“Innumerable Jews have been killed like that, for no reason, senselessly. It is beyond understanding. Now the last remnants of the Jewish inhabitants of the ghetto are being exterminated. An SS Sturmführer boasted of the way they shot the Jews down as they ran out of the burning buildings. The entire ghetto has been razed by fire. These brutes think we shall win the war that way. But we have lost the war with this appalling mass murder of the Jews. We have brought shame upon ourselves that cannot be wiped out; it is a curse that cannot be lifted. We deserve no mercy; we are all guilty. I am ashamed to walk in the city”

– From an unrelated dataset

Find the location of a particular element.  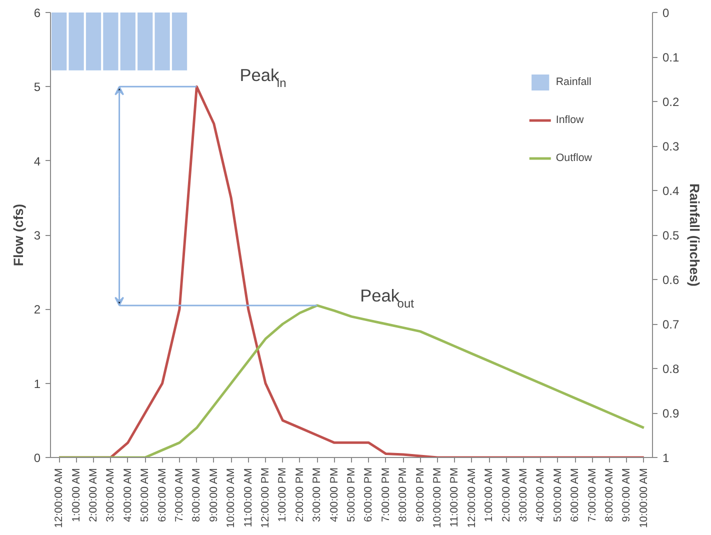

y2-tick-label: 0.7 is located at coordinates (671, 325).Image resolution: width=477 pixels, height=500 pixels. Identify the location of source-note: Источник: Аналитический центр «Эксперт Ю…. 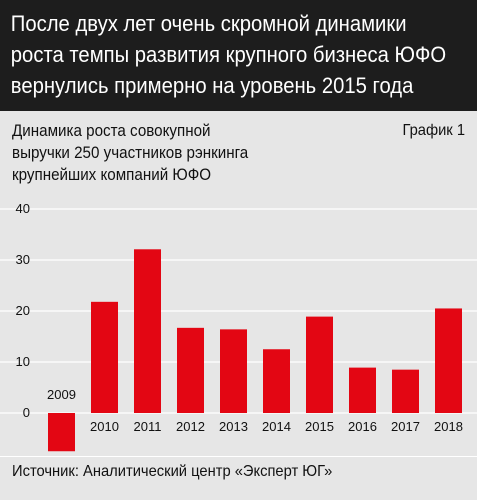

— June 16, 1943 diary entry, upset by the orders to destroy the Warsaw Ghetto
Wilhelm Hosenfeld was born in a village in Hessen, Germany, in 1895. His family was Catholic and he grew up in a pious and conservative German patriotic environment. After serving as a soldier in World War I, he became a teacher, and taught at a local school. By the time World War II broke out, Hosenfeld was married and had five children. In the end of August 1939, a week before the German attack on Poland, 43-year-old Hosenfeld was drafted into the Wehrmacht (the German Army). He was stationed in Poland, first in Pabiance, and as of July 1940 in Warsaw, where he would stay until the end of the war. Hosenfeld spent most of the war years as a sports and culture officer, rising from the rank of sergeant to captain. In summer 1944, during the Polish uprising, when all military forces were engaged in suppressing the revolt, he was involved in the interrogation of prisoners.

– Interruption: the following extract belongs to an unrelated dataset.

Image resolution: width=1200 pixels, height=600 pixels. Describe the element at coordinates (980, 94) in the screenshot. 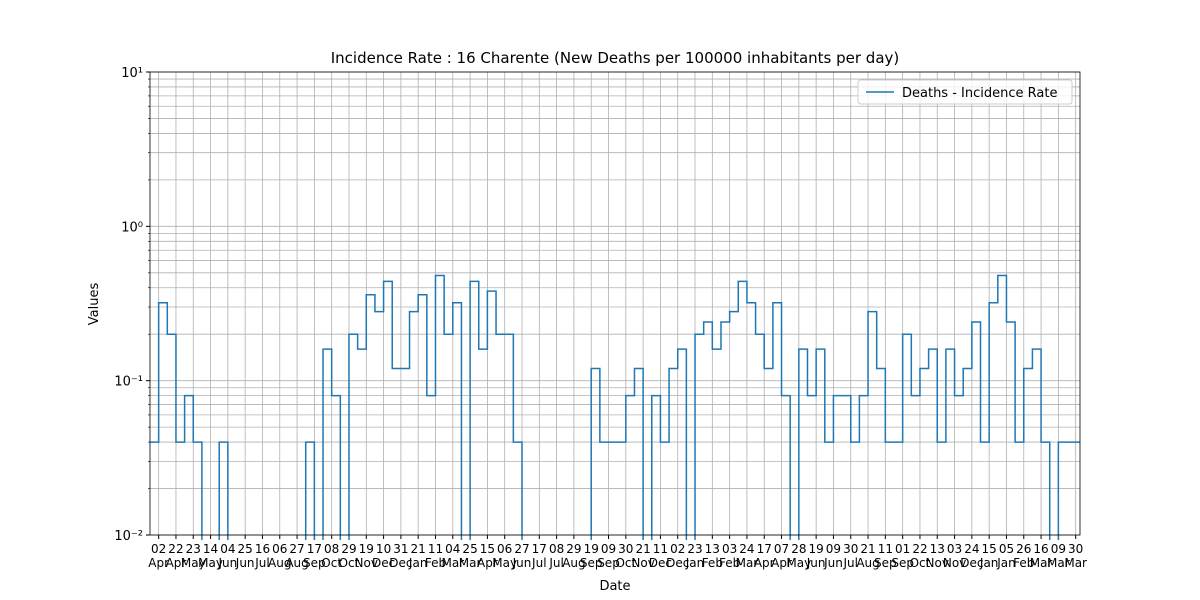

I see `legend-label: Deaths - Incidence Rate` at that location.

Although joining the Nazi party in 1935, Hosenfeld soon grew disillusioned with the regime and disgusted by the crimes against Poles and Jews that he became witness to. All through his military service he kept a diary in which he expressed his feelings. The texts survived because he would regularly send the notebooks home. In his writing, Hosenfeld stressed his growing disgust with the regimes’ oppression of Poles, the persecution of Polish clergy, the abuse of Jews, and, with the beginning of the “Final Solution”, his horror at the extermination of the Jewish people. In 1943, after witnessing the suppression of the Warsaw Ghetto revolt, he wrote in his diary: “these animals. With horrible mass murder of the Jews we have lost this war. We have brought an eternal curse on ourselves and will be forever covered with shame. We have no right for compassion or mercy; we all have a share in the guilt. I am ashamed to walk in the city….”

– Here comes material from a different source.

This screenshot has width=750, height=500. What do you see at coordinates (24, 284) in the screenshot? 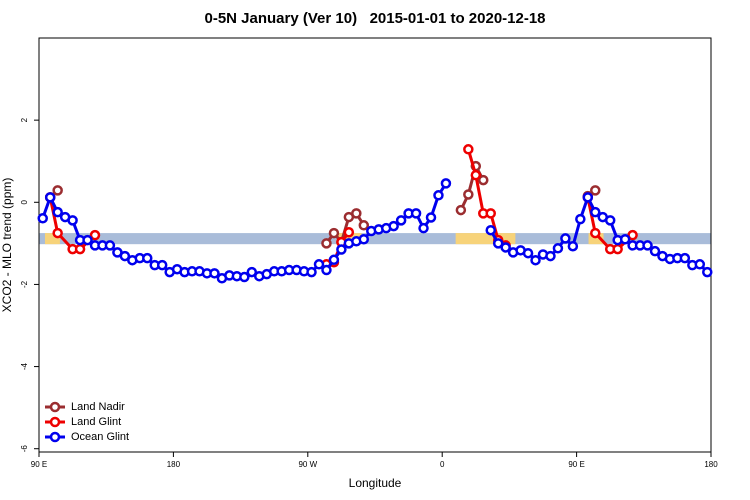
I see `y-tick-label: -2` at bounding box center [24, 284].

Hosenfeld not only expressed his deep revulsion in words, but also actively helped the victims. Leon Warm escaped from a train to Treblinka during the 1942 deportations from Warsaw. He made it back into the city, and managed to survive with the help of Hosenfeld who employed him in the sports stadium, and provided him with a false identity. His help to another Jew became famous with the film “The Pianist”, based on Waldislaw Szpilman’s life story. After his entire family was killed, Szpilman managed to leave the ghetto and survived on the Aryan side with the help of Polish friends [Janina Godlewska, Andrezej Bogucki and Czeslaw Lewicki were honored as Righteous Among the Nations in 1978]. After the Polish Uprising in summer 1944, the Polish population was evicted from the city, and Szpilman remained alone, hiding in the ruins of the destroyed city, hungry, frozen, frightened and with no support whatsoever. It was there that Hosenfeld found him in mid-November 1944, and helped him survive during the critical final weeks before liberation.
In January 1945 Hosenfeld was taken prisoner by the Soviets. Five years later, on 7 May 1950 a military tribunal in Minsk sentenced him to 25 years in prison. The trial, so the one-page verdict stated, was held in the absence of the defense. The verdict stated that Hosenfeld had personally interrogated prisoners during the Warsaw uprising and sent them to detention, thereby strengthening Fascism in the struggle against the Soviet Union. Six months after the trial, in November 1950, Leon Warm came to visit Hosenfeld’s wife in Thalau. A Polish priest who had met Hosenfeld in the POW camp had found him and told him of his rescuer’s predicament. Warm, who was about to emigrate from Europe, also wrote a letter to Szpilman in Warsaw. It seems unlikely that something could have been done by the two survivors who had lost their families and who were, like others, working hard to pick up the pieces and try to build a life in a world that had little interest in the Jewish tragedy. Suffering several cerebral strokes, Hosenfeld died in a Soviet prison in 1952.